▶ **Instructions to follow**
In the stretch of entries that opens with the line containing "Open the ArabiaWeather Inc. credit link" and closes with the line containing "[x=953, y=721]", change "credit link" to "attribution link" and keep all other text as it stands. Give back only those lines, without the pictures.

▶ **Task data**
§
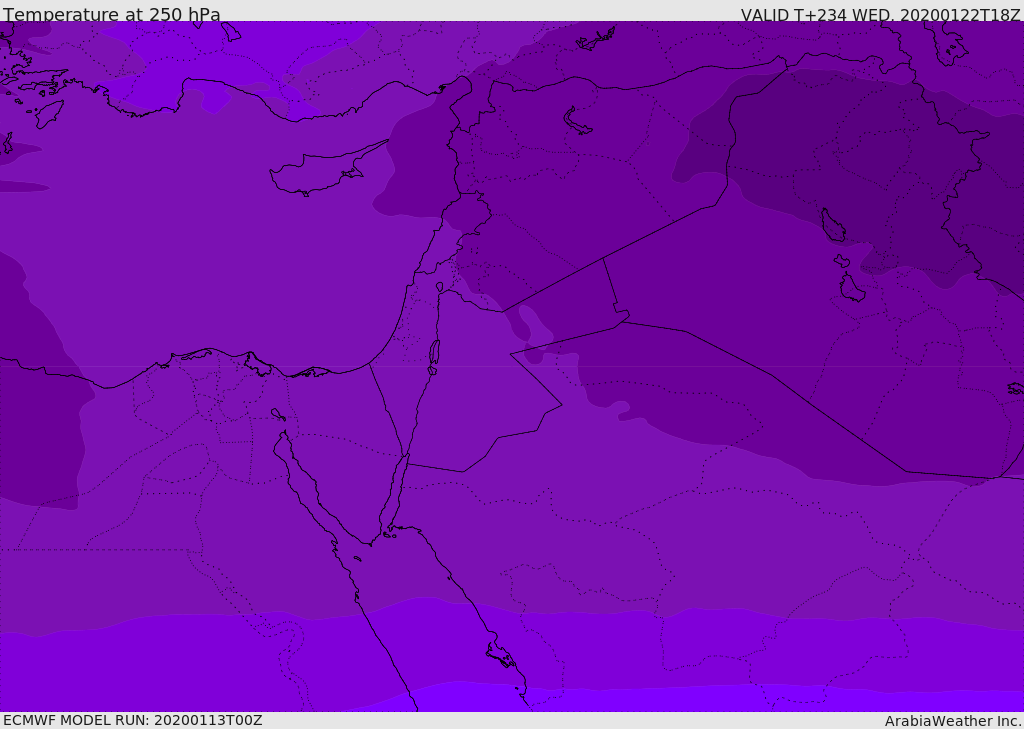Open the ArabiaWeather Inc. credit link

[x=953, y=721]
§
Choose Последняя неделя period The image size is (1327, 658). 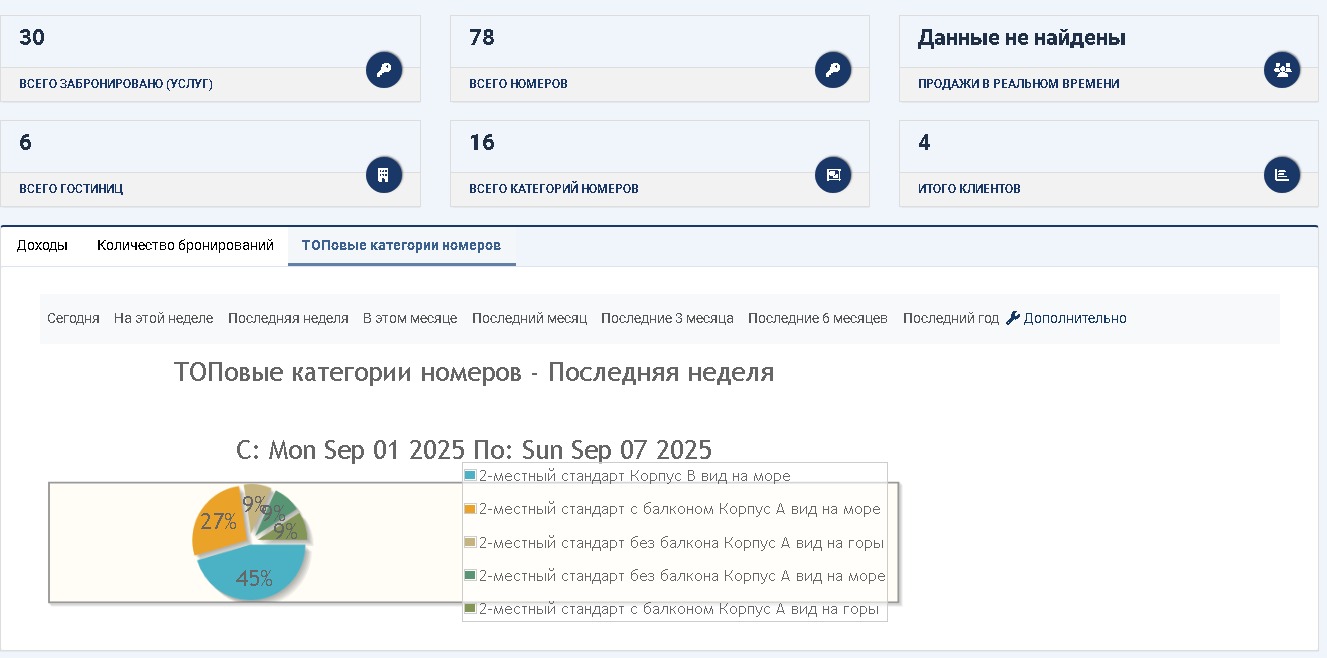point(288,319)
§
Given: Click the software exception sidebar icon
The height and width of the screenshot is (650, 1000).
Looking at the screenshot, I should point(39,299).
§
▶ **Written answer**
Open the ArabiaWeather Inc. attribution link

[x=953, y=721]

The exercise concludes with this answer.